*** Supplied records Section Begins ***

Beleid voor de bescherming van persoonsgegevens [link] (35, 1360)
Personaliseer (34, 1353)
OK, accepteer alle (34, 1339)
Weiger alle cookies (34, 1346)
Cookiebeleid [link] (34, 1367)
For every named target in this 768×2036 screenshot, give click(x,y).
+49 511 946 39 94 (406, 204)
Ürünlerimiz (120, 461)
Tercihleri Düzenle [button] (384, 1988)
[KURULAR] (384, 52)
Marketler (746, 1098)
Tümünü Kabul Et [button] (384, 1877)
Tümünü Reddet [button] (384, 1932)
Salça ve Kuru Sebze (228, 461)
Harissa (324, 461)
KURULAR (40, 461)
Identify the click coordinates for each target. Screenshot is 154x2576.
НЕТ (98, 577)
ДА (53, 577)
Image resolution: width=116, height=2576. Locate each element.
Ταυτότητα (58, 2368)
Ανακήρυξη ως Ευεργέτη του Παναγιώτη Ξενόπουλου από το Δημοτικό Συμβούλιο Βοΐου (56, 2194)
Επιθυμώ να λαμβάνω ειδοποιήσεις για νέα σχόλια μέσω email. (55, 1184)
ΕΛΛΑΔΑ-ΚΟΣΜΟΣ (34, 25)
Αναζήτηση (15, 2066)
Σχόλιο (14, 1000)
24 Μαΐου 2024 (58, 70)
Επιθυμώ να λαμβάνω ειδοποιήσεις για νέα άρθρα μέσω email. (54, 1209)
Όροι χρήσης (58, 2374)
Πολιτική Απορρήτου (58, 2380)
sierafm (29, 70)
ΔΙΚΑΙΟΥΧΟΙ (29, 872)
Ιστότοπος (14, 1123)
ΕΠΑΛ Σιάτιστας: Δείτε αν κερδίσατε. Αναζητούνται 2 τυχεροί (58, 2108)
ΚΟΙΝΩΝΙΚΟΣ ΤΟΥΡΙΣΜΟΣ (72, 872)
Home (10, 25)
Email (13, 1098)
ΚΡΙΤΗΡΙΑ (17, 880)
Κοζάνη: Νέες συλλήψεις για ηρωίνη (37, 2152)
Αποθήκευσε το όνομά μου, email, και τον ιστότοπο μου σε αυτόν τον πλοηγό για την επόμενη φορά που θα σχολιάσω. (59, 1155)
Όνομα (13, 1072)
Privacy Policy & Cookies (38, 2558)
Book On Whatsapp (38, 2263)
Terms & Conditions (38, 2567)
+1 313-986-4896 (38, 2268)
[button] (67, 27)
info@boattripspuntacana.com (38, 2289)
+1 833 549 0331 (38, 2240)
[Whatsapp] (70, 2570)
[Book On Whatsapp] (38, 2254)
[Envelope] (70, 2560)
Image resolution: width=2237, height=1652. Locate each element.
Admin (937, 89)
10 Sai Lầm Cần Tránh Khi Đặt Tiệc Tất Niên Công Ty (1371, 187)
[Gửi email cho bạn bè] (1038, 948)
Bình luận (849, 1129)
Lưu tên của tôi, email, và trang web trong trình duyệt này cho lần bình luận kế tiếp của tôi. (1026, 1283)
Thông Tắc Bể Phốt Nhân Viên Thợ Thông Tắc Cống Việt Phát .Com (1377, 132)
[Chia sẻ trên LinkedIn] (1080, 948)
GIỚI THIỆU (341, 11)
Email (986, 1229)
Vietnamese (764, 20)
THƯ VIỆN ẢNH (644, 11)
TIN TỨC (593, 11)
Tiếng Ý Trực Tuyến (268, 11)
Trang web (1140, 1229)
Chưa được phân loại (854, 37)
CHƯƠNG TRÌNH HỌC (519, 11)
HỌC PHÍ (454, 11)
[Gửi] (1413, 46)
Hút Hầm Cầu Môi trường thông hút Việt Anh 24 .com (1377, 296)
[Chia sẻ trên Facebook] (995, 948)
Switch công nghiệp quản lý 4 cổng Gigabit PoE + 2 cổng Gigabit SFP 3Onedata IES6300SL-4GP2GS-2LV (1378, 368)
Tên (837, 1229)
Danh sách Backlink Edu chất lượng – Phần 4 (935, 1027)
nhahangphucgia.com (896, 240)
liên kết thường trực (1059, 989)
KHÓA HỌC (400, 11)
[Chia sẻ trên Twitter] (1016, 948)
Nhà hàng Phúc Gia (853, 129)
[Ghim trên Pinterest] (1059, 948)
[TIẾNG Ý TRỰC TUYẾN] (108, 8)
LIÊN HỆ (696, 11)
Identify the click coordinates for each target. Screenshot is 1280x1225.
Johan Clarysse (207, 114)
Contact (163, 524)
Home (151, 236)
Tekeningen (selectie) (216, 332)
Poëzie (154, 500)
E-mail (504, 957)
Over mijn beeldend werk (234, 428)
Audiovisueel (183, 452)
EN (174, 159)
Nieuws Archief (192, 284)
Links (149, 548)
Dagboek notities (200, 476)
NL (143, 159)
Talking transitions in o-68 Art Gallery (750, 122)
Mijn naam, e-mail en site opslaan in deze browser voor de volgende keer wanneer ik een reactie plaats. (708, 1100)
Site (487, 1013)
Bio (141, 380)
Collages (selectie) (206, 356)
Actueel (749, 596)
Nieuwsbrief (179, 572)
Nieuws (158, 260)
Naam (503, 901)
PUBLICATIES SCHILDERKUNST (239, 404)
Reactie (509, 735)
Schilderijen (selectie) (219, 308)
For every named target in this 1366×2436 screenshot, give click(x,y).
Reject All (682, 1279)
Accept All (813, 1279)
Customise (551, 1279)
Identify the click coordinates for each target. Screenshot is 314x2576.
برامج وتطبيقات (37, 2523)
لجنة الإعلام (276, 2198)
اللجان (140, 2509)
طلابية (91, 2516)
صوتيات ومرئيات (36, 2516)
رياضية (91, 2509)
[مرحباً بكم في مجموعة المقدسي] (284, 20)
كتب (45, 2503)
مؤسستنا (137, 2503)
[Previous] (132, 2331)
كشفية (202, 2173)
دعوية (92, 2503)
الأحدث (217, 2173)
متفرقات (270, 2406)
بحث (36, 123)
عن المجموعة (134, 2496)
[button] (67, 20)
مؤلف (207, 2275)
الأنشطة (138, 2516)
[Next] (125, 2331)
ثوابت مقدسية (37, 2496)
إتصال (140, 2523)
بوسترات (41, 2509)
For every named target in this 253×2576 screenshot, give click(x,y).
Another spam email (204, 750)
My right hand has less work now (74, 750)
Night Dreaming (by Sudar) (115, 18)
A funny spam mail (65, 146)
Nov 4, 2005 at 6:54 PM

*** Supplied records Section Ends ***

Collect, from the material above, every line containing the word "this".

For every named target in this 768×2036 screenshot, give click(x,y).
For every named target in this 1366×2436 screenshot, give click(x,y).
For every named target in this 253×2576 screenshot, give click(x,y).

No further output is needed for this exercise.